日本ヒューレット・パッカード(HP)社長から経営再建中のダイエー社長に転身し、現在はマイクロソフト日本法人の代表執行役兼COOを務める樋口泰行氏。その樋口氏が、ダイエー再生の修羅場で培った変革型リーダーの要諦を明らかにします。米倉誠一郎氏(一橋大学イノベーション研究センター所長)との対談後半の今回はビジネススクールと現場の違い、そして、企業カルチャーを改革することの重要性を語ります。

ビジネススクールの経験は
経営に役立つか

樋口泰行氏(右)と米倉誠一郎氏(左) 米倉 樋口さんのお話の中でとくに印象深かったのが「ピープルマネジメント」という言葉です。マネジメントの対象で一番大事なのは、人ですからね。地頭があって、現場力があって、多様な経験を積むと、ピープルマネジメントに厚みが出るというお話でした。その他に、たとえばハーバード・ビジネススクールで学んだことで現在も役に立っていることはありますか。

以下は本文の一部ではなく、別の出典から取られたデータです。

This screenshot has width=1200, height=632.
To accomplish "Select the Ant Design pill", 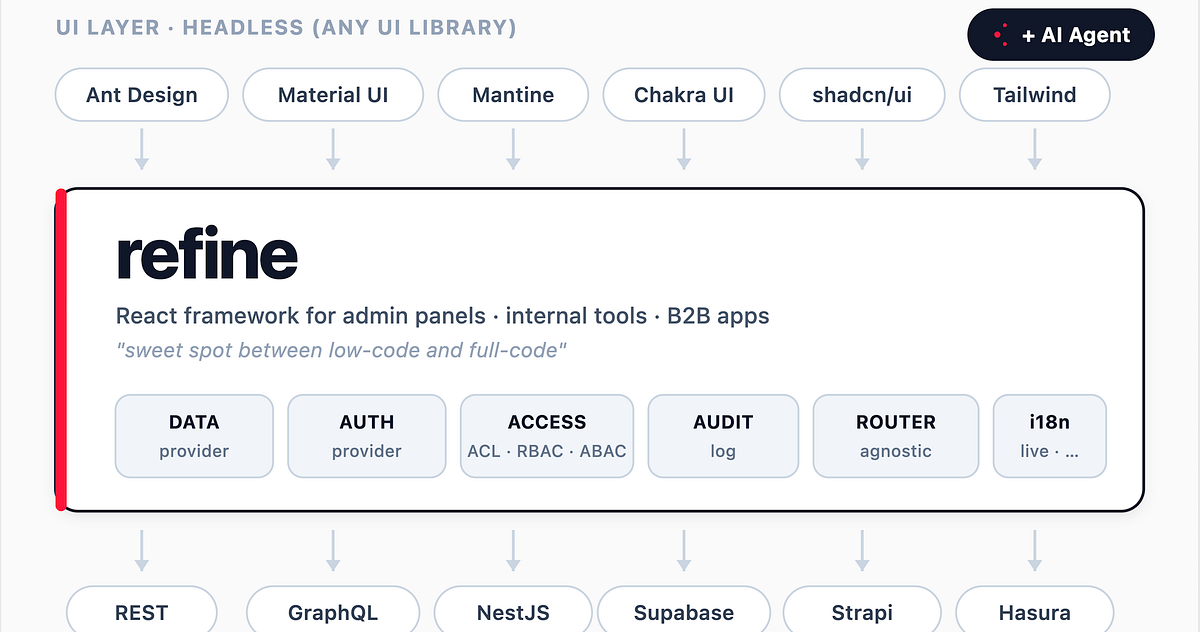I will (142, 95).
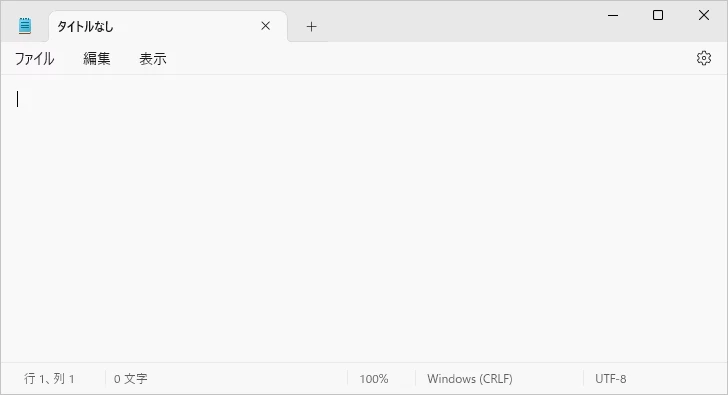Image resolution: width=728 pixels, height=395 pixels.
Task: Open the ファイル menu
Action: pos(35,58)
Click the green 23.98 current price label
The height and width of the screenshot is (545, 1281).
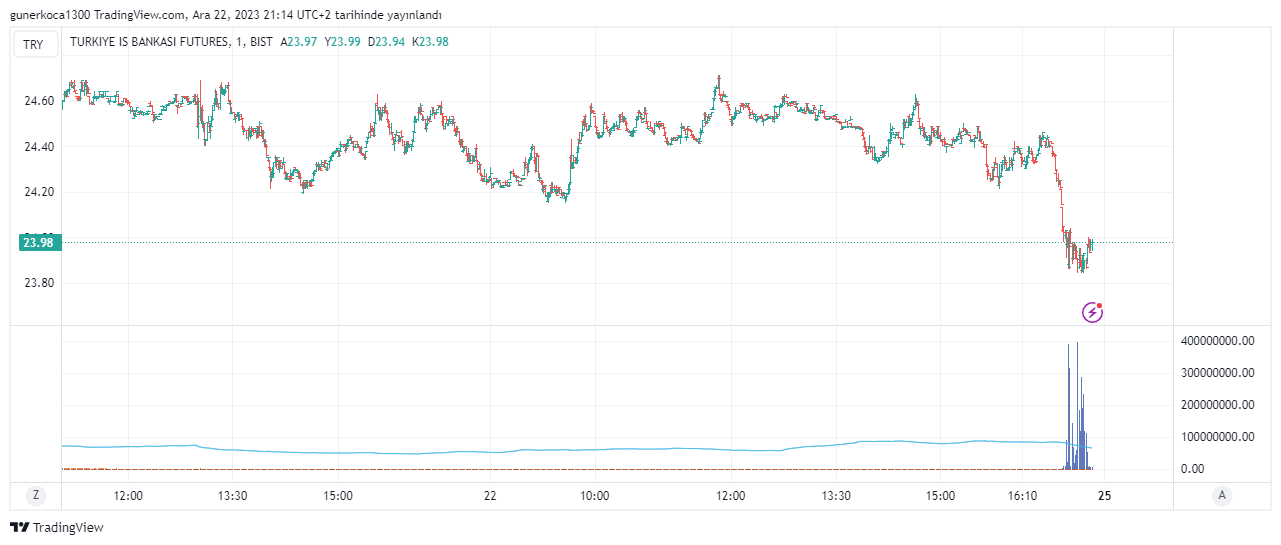[38, 242]
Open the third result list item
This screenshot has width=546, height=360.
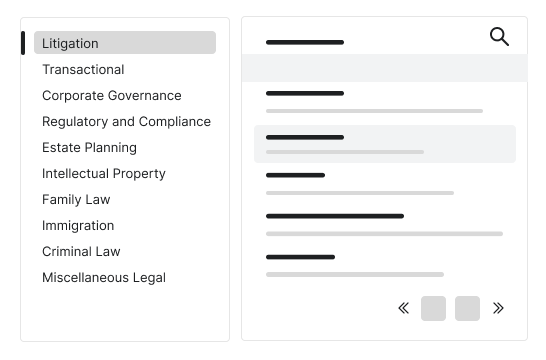coord(385,184)
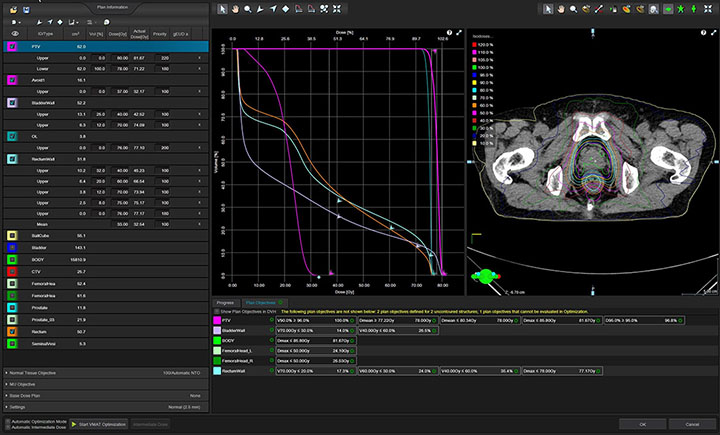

樋口 いろんなことを体系立てて教えてもらったというのが、大きいでしょうね。会計や財務は知識ベースですから、たくさん身につけるほど役に立ちます。また、マーケティングとかビジネス戦略となると、500以上のケーススタディを擬似的に体験したことが、今でも頭の中に残っています。

 あなたがゼネラルマネジャーだとしたらどう判断するか。それを仲間と一緒に議論しながら考えるのですが、答えのない世界ですから、理系の自分にとっては最初は気持ちが悪かったです。先生も何も答えを言いませんから、「それで今の答えは何ですか?」と思わず訊きそうになったり…。そのとき学んだケースをきちんと覚えているわけではありませんが、議論のプロセス自体が現在の考え方に影響を与えていると思います。

米倉 ビジネススクールのケーススタディは、もともとロースクールの判例から来たものですよね。ビジネスでは答えが1つというのはあり得ないわけですから、過去の判例を積み重ねるようにケースを蓄積していくという法学のアイデアを最初に取り入れたハーバード・ビジネススクールは、なかなかだと思います。経営教育にとって大事なのは、単なる知識ベースではなく、過去からの蓄積ですから。

樋口 そうですね。私は技術者として答えが1つしかない世界で育ってきましたから、誰かと議論することによってアウトプットの付加価値が高まるとは信じていませんでした。誰かと話しているより、自分で考えたほうがいい答えが出ると本気で思っていた。ところが、ビジネスのえもいわれぬ世界におけるアウトプットというのは、多面的な見方をする人たちとの議論の中から新しい付加価値が生まれることに、30歳を過ぎてようやく気づきました。